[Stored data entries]
***
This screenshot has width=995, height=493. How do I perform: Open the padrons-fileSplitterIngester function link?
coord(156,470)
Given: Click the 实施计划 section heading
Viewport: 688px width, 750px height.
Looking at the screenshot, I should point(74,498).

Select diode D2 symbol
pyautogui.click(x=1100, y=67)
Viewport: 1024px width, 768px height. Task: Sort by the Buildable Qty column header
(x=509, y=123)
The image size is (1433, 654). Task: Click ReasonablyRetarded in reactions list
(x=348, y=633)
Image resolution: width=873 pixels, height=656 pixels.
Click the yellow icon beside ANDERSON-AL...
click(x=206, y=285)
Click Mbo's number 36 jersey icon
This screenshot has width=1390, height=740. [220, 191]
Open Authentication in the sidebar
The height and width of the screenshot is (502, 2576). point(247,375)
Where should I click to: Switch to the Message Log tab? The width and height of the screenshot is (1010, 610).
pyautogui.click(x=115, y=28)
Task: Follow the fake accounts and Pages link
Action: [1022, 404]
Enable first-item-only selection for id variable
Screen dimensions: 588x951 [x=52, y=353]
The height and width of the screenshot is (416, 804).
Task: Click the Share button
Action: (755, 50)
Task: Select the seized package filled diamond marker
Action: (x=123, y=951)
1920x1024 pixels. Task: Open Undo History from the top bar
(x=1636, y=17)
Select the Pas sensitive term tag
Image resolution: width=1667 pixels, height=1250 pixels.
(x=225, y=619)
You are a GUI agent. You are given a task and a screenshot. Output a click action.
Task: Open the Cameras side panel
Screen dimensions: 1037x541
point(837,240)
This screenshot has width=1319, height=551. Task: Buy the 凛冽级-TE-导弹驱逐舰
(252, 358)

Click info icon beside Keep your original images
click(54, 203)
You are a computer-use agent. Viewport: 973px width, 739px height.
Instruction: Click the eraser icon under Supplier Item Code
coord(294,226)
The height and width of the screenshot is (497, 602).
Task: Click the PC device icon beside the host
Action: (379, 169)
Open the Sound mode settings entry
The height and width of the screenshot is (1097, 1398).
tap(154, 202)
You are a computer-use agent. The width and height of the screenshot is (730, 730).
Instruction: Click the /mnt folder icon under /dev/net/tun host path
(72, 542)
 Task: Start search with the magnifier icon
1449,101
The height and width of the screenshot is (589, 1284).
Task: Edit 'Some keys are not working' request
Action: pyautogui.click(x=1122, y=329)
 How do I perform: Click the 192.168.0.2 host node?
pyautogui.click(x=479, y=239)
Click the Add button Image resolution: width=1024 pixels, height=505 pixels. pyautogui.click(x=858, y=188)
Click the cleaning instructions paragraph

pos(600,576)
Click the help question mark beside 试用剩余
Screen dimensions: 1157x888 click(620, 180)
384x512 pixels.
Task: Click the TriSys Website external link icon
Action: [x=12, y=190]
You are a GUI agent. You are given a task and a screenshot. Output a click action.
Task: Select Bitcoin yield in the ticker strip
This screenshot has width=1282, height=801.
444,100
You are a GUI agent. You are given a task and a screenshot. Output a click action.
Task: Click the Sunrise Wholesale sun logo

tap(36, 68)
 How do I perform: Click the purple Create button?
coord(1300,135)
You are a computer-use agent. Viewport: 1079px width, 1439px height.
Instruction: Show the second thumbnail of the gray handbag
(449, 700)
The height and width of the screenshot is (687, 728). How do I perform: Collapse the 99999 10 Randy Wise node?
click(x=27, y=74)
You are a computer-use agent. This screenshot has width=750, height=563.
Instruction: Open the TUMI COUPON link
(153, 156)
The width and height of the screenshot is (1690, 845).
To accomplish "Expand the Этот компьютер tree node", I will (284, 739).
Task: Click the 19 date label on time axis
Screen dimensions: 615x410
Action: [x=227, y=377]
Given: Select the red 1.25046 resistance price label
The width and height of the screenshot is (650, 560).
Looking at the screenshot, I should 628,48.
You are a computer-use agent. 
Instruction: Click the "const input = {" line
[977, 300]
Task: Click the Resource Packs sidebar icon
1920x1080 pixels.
***
§ Aim of the exercise
What you return should match every line above exactly.

§ Solution
This screenshot has width=995, height=493. How do I perform: Open the padrons-fileSplitterIngester function link?
coord(156,470)
Given: Click the 实施计划 section heading
Viewport: 688px width, 750px height.
Looking at the screenshot, I should point(74,498).

Select diode D2 symbol
pyautogui.click(x=1100, y=67)
Viewport: 1024px width, 768px height. Task: Sort by the Buildable Qty column header
(x=509, y=123)
The image size is (1433, 654). Task: Click ReasonablyRetarded in reactions list
(x=348, y=633)
Image resolution: width=873 pixels, height=656 pixels.
Click the yellow icon beside ANDERSON-AL...
click(x=206, y=285)
Click Mbo's number 36 jersey icon
This screenshot has width=1390, height=740. [220, 191]
Open Authentication in the sidebar
The height and width of the screenshot is (502, 2576). point(247,375)
Where should I click to: Switch to the Message Log tab? The width and height of the screenshot is (1010, 610).
pyautogui.click(x=115, y=28)
Task: Follow the fake accounts and Pages link
Action: [1022, 404]
Enable first-item-only selection for id variable
Screen dimensions: 588x951 [x=52, y=353]
The height and width of the screenshot is (416, 804).
Task: Click the Share button
Action: (755, 50)
Task: Select the seized package filled diamond marker
Action: (x=123, y=951)
1920x1024 pixels. Task: Open Undo History from the top bar
(x=1636, y=17)
Select the Pas sensitive term tag
Image resolution: width=1667 pixels, height=1250 pixels.
(x=225, y=619)
You are a GUI agent. You are given a task and a screenshot. Output a click action.
Task: Open the Cameras side panel
Screen dimensions: 1037x541
point(837,240)
This screenshot has width=1319, height=551. Task: Buy the 凛冽级-TE-导弹驱逐舰
(252, 358)

Click info icon beside Keep your original images
click(54, 203)
You are a computer-use agent. Viewport: 973px width, 739px height.
Instruction: Click the eraser icon under Supplier Item Code
coord(294,226)
The height and width of the screenshot is (497, 602).
Task: Click the PC device icon beside the host
Action: (379, 169)
Open the Sound mode settings entry
The height and width of the screenshot is (1097, 1398).
tap(154, 202)
You are a computer-use agent. The width and height of the screenshot is (730, 730).
Instruction: Click the /mnt folder icon under /dev/net/tun host path
(72, 542)
 Task: Start search with the magnifier icon
1449,101
The height and width of the screenshot is (589, 1284).
Task: Edit 'Some keys are not working' request
Action: pyautogui.click(x=1122, y=329)
 How do I perform: Click the 192.168.0.2 host node?
pyautogui.click(x=479, y=239)
Click the Add button Image resolution: width=1024 pixels, height=505 pixels. pyautogui.click(x=858, y=188)
Click the cleaning instructions paragraph

pos(600,576)
Click the help question mark beside 试用剩余
Screen dimensions: 1157x888 click(620, 180)
384x512 pixels.
Task: Click the TriSys Website external link icon
Action: [x=12, y=190]
You are a GUI agent. You are given a task and a screenshot. Output a click action.
Task: Select Bitcoin yield in the ticker strip
This screenshot has width=1282, height=801.
444,100
You are a GUI agent. You are given a task and a screenshot. Output a click action.
Task: Click the Sunrise Wholesale sun logo

tap(36, 68)
 How do I perform: Click the purple Create button?
coord(1300,135)
You are a computer-use agent. Viewport: 1079px width, 1439px height.
Instruction: Show the second thumbnail of the gray handbag
(449, 700)
The height and width of the screenshot is (687, 728). How do I perform: Collapse the 99999 10 Randy Wise node?
click(x=27, y=74)
You are a computer-use agent. This screenshot has width=750, height=563.
Instruction: Open the TUMI COUPON link
(153, 156)
The width and height of the screenshot is (1690, 845).
To accomplish "Expand the Этот компьютер tree node", I will (284, 739).
Task: Click the 19 date label on time axis
Screen dimensions: 615x410
Action: [x=227, y=377]
Given: Select the red 1.25046 resistance price label
The width and height of the screenshot is (650, 560).
Looking at the screenshot, I should 628,48.
You are a computer-use agent. 
Instruction: Click the "const input = {" line
[977, 300]
Task: Click the Resource Packs sidebar icon
1920x1080 pixels.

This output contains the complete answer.